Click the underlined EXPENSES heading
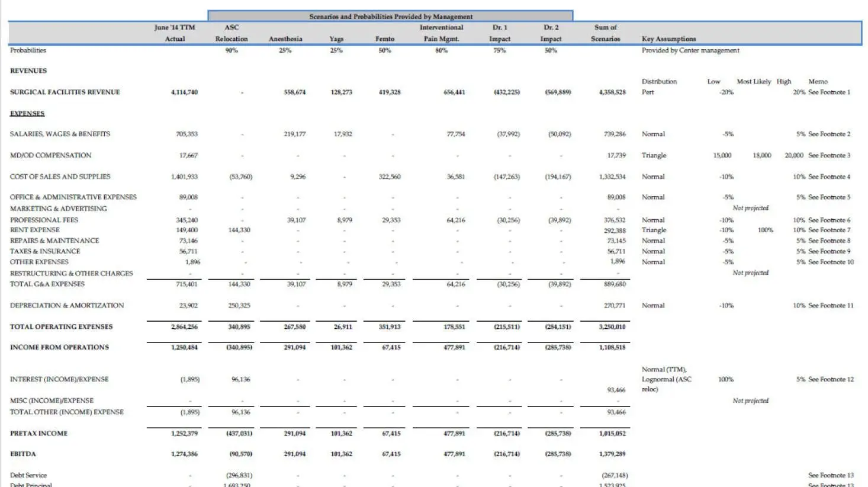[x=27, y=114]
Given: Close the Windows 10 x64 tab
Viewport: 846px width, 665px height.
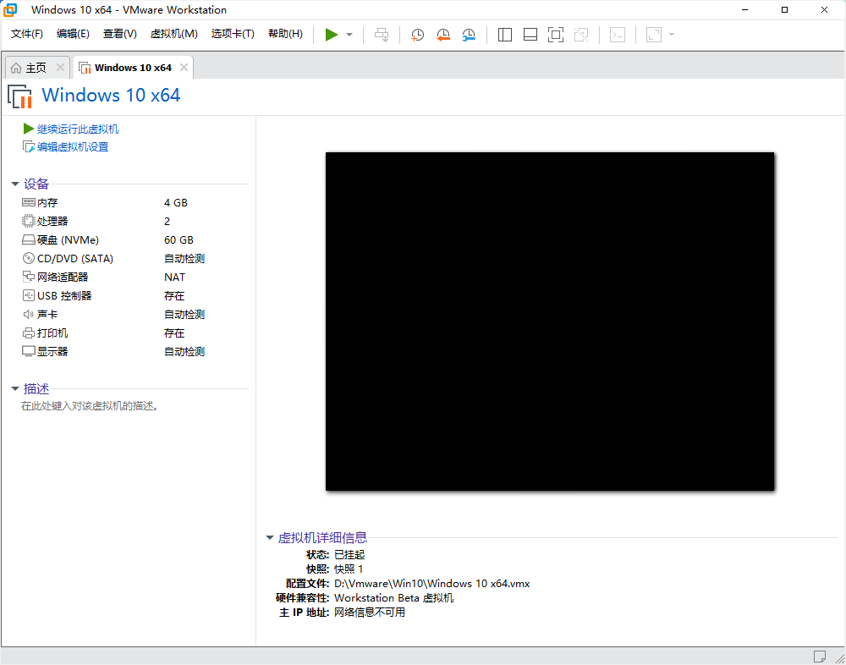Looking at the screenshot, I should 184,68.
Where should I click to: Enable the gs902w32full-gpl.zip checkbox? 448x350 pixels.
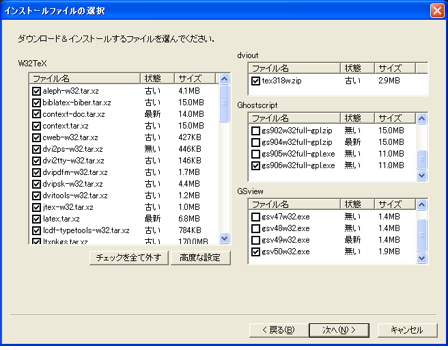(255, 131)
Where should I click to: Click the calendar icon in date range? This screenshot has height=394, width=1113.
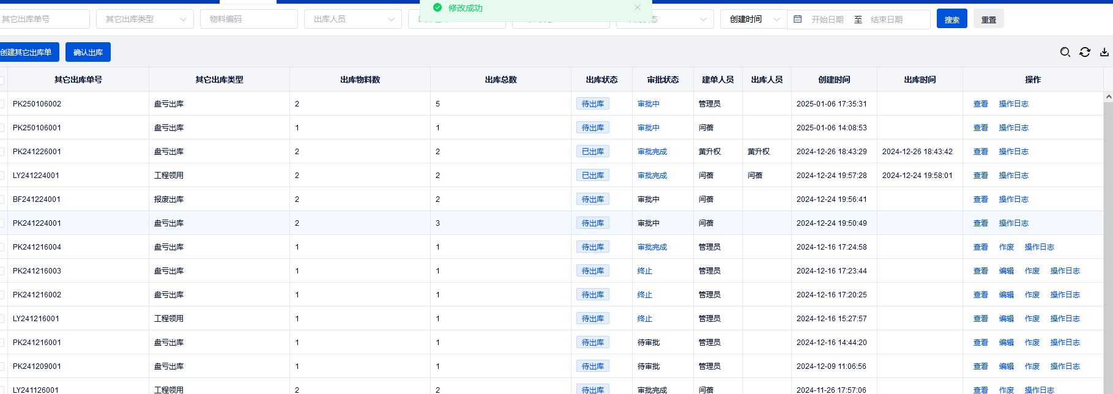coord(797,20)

--

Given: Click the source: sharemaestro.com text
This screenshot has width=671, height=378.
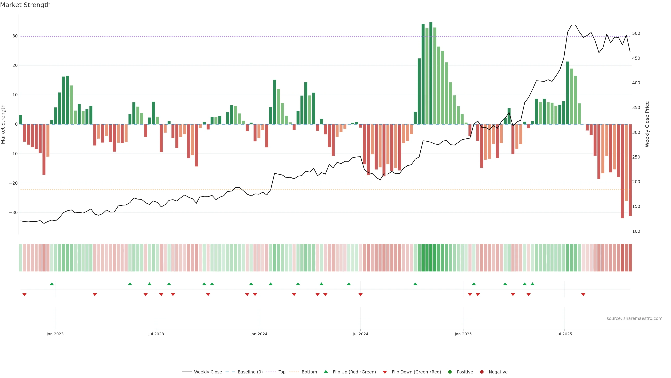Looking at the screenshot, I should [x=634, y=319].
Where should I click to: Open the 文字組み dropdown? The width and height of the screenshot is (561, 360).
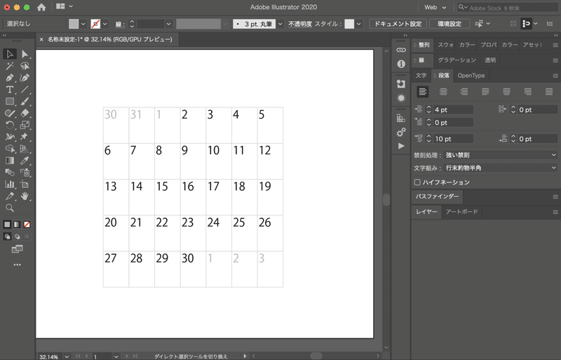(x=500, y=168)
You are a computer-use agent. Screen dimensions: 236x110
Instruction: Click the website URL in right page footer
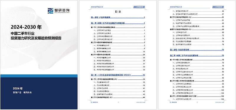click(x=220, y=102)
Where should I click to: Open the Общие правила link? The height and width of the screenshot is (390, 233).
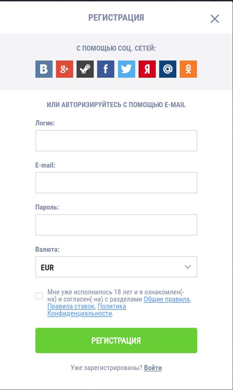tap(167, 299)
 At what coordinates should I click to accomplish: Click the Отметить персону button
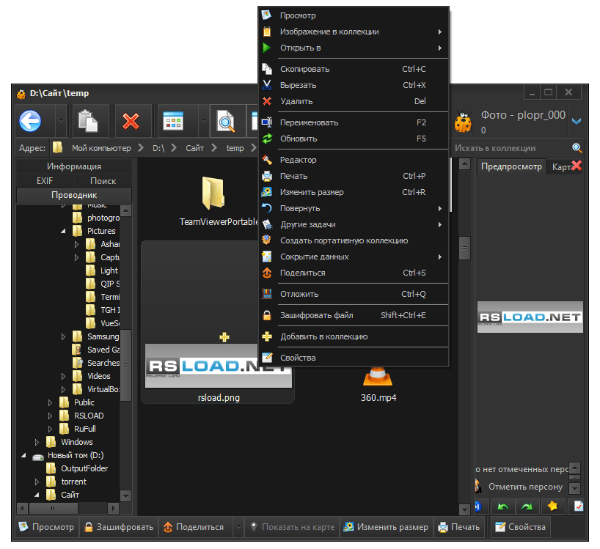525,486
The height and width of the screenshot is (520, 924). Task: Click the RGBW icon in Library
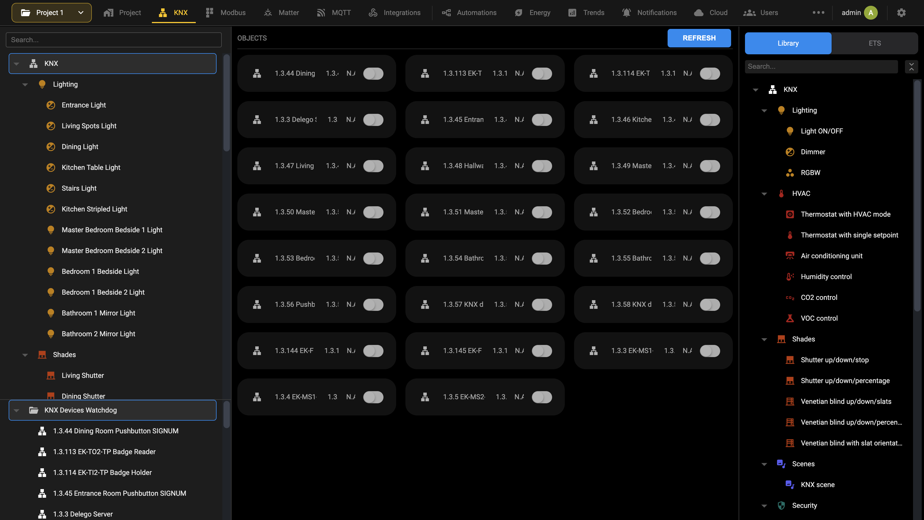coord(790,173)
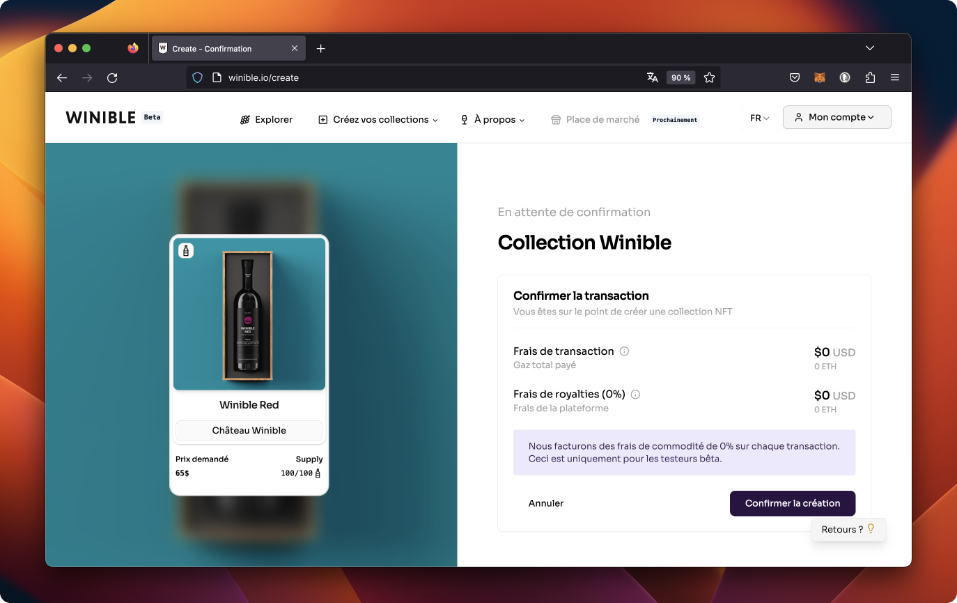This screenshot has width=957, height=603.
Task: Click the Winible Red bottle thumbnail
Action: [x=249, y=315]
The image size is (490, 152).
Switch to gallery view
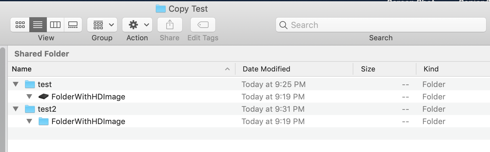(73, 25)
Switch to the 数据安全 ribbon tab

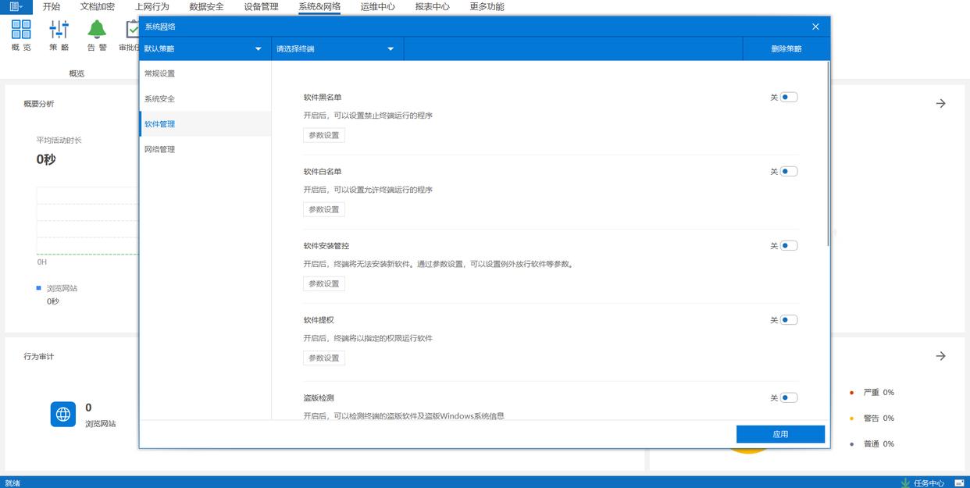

--

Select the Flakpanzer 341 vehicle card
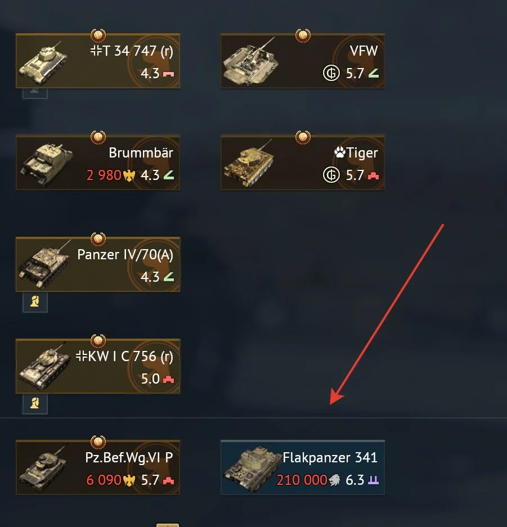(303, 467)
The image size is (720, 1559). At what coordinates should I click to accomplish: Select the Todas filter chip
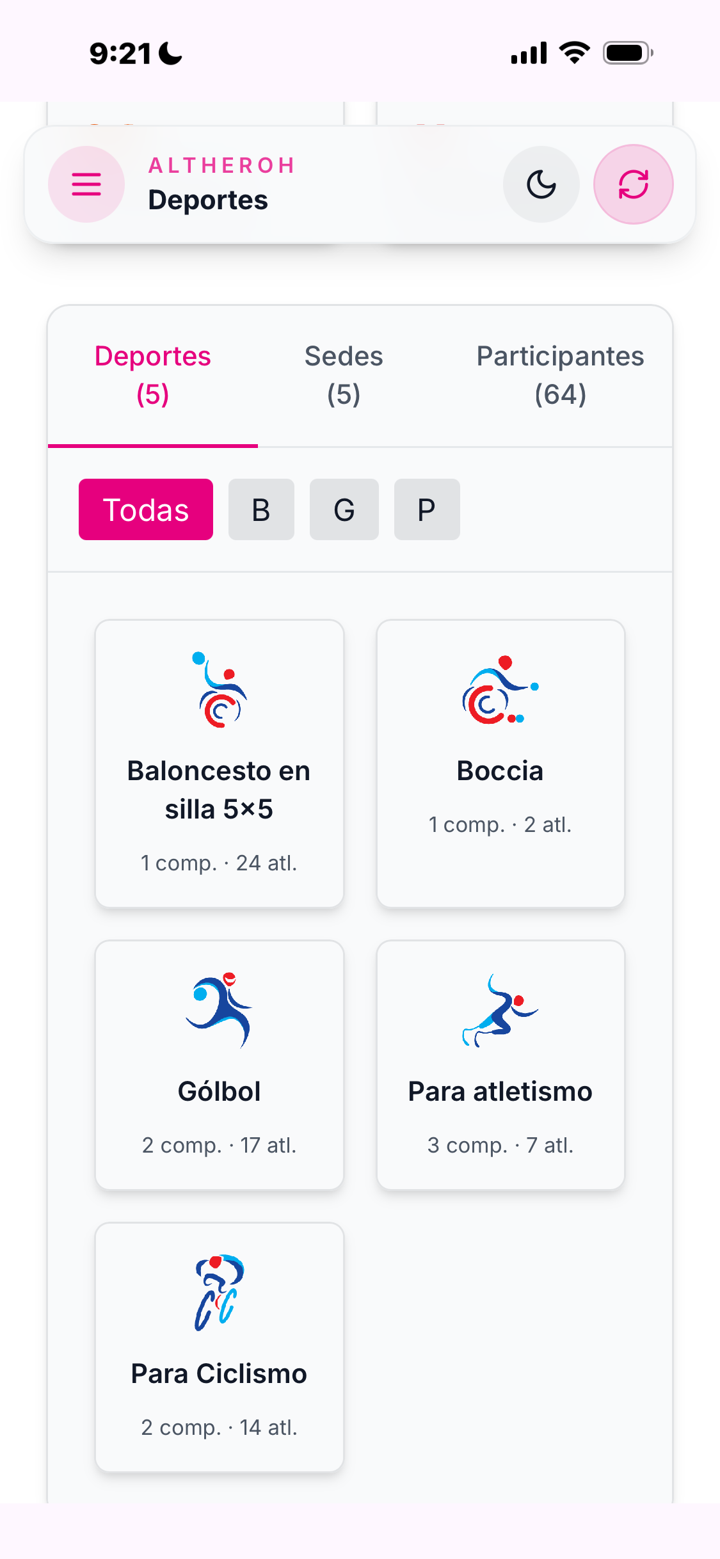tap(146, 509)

WRITTEN EXERCISE :: Rewrite the lines from the line with "Given: Close the Windows 10 x64 tab" up to and including the line with "coord(797,20)", replacing "checkbox" with "check box" and leaving all else unchanged. Leave the pictures out of your answer.

RESULT ::
Given: Close the Windows 10 x64 tab
Viewport: 846px width, 665px height.
Looking at the screenshot, I should 184,68.
Where should I click to: Enable the gs902w32full-gpl.zip check box? 448x350 pixels.
(255, 131)
Where should I click to: Click the calendar icon in date range? This screenshot has height=394, width=1113.
coord(797,20)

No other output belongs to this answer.